Task goal – Every line of the material is to be repeated exactly as it stands.

── Exercise input

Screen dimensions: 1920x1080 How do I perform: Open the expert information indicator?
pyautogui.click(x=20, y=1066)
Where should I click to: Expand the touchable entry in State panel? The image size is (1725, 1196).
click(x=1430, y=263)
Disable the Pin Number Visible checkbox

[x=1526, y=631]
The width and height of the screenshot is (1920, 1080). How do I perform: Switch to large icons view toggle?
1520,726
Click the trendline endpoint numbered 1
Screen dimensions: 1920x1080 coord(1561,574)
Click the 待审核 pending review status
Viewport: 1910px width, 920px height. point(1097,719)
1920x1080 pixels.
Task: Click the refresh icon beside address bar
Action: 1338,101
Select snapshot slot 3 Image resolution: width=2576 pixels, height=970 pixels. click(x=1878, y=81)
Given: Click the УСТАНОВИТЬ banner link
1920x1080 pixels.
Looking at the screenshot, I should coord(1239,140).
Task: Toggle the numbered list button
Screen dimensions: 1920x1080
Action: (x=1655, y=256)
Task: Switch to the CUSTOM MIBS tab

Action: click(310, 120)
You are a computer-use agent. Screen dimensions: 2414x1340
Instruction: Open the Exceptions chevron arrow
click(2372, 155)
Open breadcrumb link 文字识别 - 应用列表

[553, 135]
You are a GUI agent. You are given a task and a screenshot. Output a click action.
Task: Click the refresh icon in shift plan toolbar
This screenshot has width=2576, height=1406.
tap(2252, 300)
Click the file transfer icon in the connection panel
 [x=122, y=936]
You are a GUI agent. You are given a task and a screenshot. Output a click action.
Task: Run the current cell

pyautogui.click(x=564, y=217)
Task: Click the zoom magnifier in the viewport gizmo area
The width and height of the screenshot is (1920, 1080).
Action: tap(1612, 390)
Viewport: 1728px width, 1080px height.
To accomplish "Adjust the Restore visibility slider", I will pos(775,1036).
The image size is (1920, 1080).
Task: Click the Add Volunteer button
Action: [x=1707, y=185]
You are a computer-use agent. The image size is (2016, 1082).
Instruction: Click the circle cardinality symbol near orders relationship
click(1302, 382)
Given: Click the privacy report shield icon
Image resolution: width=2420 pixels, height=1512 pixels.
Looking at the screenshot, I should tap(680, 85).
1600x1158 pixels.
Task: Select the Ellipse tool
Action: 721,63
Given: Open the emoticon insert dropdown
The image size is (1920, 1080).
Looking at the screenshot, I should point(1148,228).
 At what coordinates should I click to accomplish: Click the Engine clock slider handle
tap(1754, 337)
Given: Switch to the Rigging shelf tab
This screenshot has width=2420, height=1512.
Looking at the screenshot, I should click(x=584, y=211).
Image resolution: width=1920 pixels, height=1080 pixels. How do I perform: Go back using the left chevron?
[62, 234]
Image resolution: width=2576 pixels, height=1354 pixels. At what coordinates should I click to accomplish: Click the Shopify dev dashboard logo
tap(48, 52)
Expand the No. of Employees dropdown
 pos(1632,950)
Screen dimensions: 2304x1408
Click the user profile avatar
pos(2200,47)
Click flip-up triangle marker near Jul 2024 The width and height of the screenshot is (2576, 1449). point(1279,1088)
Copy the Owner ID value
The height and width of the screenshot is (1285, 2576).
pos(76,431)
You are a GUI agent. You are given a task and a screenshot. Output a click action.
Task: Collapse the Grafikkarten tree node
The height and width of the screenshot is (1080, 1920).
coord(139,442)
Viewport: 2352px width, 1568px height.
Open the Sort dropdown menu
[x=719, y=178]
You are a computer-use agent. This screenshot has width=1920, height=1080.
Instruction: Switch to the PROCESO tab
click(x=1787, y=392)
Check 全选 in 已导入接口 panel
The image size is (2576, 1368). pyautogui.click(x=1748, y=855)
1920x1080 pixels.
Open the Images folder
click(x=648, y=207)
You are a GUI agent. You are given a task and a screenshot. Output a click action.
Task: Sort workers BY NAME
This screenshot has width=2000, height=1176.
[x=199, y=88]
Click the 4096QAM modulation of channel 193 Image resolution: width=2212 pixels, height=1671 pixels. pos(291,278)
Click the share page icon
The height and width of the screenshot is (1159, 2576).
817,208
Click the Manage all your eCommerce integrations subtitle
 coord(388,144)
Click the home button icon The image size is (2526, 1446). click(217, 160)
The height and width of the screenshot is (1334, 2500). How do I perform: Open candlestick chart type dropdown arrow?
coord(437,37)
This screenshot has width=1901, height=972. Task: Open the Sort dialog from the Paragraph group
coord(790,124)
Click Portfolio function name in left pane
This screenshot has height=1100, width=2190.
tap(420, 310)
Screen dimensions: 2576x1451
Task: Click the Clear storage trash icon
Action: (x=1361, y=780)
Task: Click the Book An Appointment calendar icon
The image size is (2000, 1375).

────

Answer area –
Screen dimensions: 1920x1080 How do I perform: Open the expert information indicator?
pyautogui.click(x=20, y=1066)
Where should I click to: Expand the touchable entry in State panel? The image size is (1725, 1196).
click(x=1430, y=263)
Disable the Pin Number Visible checkbox

[x=1526, y=631]
The width and height of the screenshot is (1920, 1080). How do I perform: Switch to large icons view toggle?
1520,726
Click the trendline endpoint numbered 1
Screen dimensions: 1920x1080 coord(1561,574)
Click the 待审核 pending review status
Viewport: 1910px width, 920px height. point(1097,719)
1920x1080 pixels.
Task: Click the refresh icon beside address bar
Action: 1338,101
Select snapshot slot 3 Image resolution: width=2576 pixels, height=970 pixels. click(x=1878, y=81)
Given: Click the УСТАНОВИТЬ banner link
1920x1080 pixels.
Looking at the screenshot, I should coord(1239,140).
Task: Toggle the numbered list button
Screen dimensions: 1920x1080
Action: (x=1655, y=256)
Task: Switch to the CUSTOM MIBS tab

Action: click(310, 120)
You are a computer-use agent. Screen dimensions: 2414x1340
Instruction: Open the Exceptions chevron arrow
click(2372, 155)
Open breadcrumb link 文字识别 - 应用列表

[553, 135]
You are a GUI agent. You are given a task and a screenshot. Output a click action.
Task: Click the refresh icon in shift plan toolbar
This screenshot has width=2576, height=1406.
tap(2252, 300)
Click the file transfer icon in the connection panel
 [x=122, y=936]
You are a GUI agent. You are given a task and a screenshot. Output a click action.
Task: Run the current cell

pyautogui.click(x=564, y=217)
Task: Click the zoom magnifier in the viewport gizmo area
The width and height of the screenshot is (1920, 1080).
Action: tap(1612, 390)
Viewport: 1728px width, 1080px height.
To accomplish "Adjust the Restore visibility slider", I will pos(775,1036).
The image size is (1920, 1080).
Task: Click the Add Volunteer button
Action: [x=1707, y=185]
You are a computer-use agent. The image size is (2016, 1082).
Instruction: Click the circle cardinality symbol near orders relationship
click(1302, 382)
Given: Click the privacy report shield icon
Image resolution: width=2420 pixels, height=1512 pixels.
Looking at the screenshot, I should tap(680, 85).
1600x1158 pixels.
Task: Select the Ellipse tool
Action: 721,63
Given: Open the emoticon insert dropdown
The image size is (1920, 1080).
Looking at the screenshot, I should point(1148,228).
 At what coordinates should I click to accomplish: Click the Engine clock slider handle
tap(1754, 337)
Given: Switch to the Rigging shelf tab
This screenshot has width=2420, height=1512.
Looking at the screenshot, I should click(x=584, y=211).
Image resolution: width=1920 pixels, height=1080 pixels. How do I perform: Go back using the left chevron?
[62, 234]
Image resolution: width=2576 pixels, height=1354 pixels. At what coordinates should I click to accomplish: Click the Shopify dev dashboard logo
tap(48, 52)
Expand the No. of Employees dropdown
 pos(1632,950)
Screen dimensions: 2304x1408
Click the user profile avatar
pos(2200,47)
Click flip-up triangle marker near Jul 2024 The width and height of the screenshot is (2576, 1449). point(1279,1088)
Copy the Owner ID value
The height and width of the screenshot is (1285, 2576).
pos(76,431)
You are a GUI agent. You are given a task and a screenshot. Output a click action.
Task: Collapse the Grafikkarten tree node
The height and width of the screenshot is (1080, 1920).
coord(139,442)
Viewport: 2352px width, 1568px height.
Open the Sort dropdown menu
[x=719, y=178]
You are a computer-use agent. This screenshot has width=1920, height=1080.
Instruction: Switch to the PROCESO tab
click(x=1787, y=392)
Check 全选 in 已导入接口 panel
The image size is (2576, 1368). pyautogui.click(x=1748, y=855)
1920x1080 pixels.
Open the Images folder
click(x=648, y=207)
You are a GUI agent. You are given a task and a screenshot. Output a click action.
Task: Sort workers BY NAME
This screenshot has width=2000, height=1176.
[x=199, y=88]
Click the 4096QAM modulation of channel 193 Image resolution: width=2212 pixels, height=1671 pixels. pos(291,278)
Click the share page icon
The height and width of the screenshot is (1159, 2576).
817,208
Click the Manage all your eCommerce integrations subtitle
 coord(388,144)
Click the home button icon The image size is (2526, 1446). click(217, 160)
The height and width of the screenshot is (1334, 2500). How do I perform: Open candlestick chart type dropdown arrow?
coord(437,37)
This screenshot has width=1901, height=972. Task: Open the Sort dialog from the Paragraph group
coord(790,124)
Click Portfolio function name in left pane
This screenshot has height=1100, width=2190.
tap(420, 310)
Screen dimensions: 2576x1451
Task: Click the Clear storage trash icon
Action: (x=1361, y=780)
Task: Click the Book An Appointment calendar icon
The image size is (2000, 1375).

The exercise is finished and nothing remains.